Notting Hill

Notting Hill is a district in the Royal Borough of Kensington and Chelsea in central London. It is a cosmopolitan district known as the location for the annual Notting Hill Carnival, and for being home to the Portobello Road Market. Very run-down until the 1980s, Notting Hill now has a contemporary reputation as an affluent and fashionable area; known for attractive terraces of large Victorian townhouses, and high-end shopping and restaurants (particularly around Westbourne Grove and Clarendon Cross).
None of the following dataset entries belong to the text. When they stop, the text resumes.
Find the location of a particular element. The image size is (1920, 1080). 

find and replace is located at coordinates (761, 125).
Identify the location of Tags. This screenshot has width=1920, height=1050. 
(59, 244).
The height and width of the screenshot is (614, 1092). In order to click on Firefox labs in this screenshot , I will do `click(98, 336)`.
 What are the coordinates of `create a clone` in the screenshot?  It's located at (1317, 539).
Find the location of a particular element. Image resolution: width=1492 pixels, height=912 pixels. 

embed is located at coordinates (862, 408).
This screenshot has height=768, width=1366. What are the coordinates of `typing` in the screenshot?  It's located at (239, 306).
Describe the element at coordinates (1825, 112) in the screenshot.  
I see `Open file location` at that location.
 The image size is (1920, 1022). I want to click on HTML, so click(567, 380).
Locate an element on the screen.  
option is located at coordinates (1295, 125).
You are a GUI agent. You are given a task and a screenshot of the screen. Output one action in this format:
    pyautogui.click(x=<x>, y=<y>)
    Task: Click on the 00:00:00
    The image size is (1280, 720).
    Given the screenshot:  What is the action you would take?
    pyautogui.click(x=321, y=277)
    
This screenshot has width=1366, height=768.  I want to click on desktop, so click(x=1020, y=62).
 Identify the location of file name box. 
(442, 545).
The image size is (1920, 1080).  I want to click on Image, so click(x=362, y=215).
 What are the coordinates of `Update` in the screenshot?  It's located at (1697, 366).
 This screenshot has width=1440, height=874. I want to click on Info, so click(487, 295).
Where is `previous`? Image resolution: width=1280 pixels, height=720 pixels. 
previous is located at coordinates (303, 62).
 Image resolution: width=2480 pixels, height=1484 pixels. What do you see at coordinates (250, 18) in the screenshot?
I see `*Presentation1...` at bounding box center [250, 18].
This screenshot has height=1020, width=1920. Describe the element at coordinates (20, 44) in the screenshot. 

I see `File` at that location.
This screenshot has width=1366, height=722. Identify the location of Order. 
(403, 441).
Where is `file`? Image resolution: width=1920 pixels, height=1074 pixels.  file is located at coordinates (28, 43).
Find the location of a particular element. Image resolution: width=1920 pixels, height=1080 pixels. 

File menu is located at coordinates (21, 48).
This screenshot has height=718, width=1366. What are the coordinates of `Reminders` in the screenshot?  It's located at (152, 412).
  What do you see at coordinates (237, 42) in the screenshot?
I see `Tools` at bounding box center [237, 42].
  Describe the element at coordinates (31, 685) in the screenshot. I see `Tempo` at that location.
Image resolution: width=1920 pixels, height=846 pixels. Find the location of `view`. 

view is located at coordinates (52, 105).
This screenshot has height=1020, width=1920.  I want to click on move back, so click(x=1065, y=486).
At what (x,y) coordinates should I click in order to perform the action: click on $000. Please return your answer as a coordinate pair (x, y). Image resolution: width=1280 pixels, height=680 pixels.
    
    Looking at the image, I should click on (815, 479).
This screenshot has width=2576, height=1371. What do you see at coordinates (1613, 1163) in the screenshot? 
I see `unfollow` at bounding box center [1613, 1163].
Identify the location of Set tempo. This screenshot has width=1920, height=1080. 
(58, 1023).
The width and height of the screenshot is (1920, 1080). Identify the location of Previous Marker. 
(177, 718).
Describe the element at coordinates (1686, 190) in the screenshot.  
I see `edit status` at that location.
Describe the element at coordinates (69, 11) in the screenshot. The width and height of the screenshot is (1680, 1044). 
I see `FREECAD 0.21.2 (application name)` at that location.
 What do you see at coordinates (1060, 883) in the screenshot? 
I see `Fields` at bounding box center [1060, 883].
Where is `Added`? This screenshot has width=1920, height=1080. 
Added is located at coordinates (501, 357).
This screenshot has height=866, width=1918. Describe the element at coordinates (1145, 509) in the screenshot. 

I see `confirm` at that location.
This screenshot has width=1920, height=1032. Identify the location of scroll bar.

A Daily Telegraph article in 2004 used the phrase the ‘Notting Hill Set’ to refer to a group of emerging Conservative politicians, such as David Cameron and George Osborne, now respectively Prime Minister and Chancellor of the Exchequer, who were once based in Notting Hill. For much of the 20th century the large houses were subdivided into multi-occupancy rentals. Caribbean immigrants were drawn to the area in the 1950s, partly because of the cheap rents, but were exploited by slum landlords like Peter Rachman, and also became the target of white racist Teddy Boys in the 1958 Notting Hill race riots. Since it was first developed in the 1820s, Notting Hill has had an association with artists and “alternative” culture. There are also areas of deprivation to the north, sometimes referred to as North Kensington, or Ladbroke Grove, from the name of the street.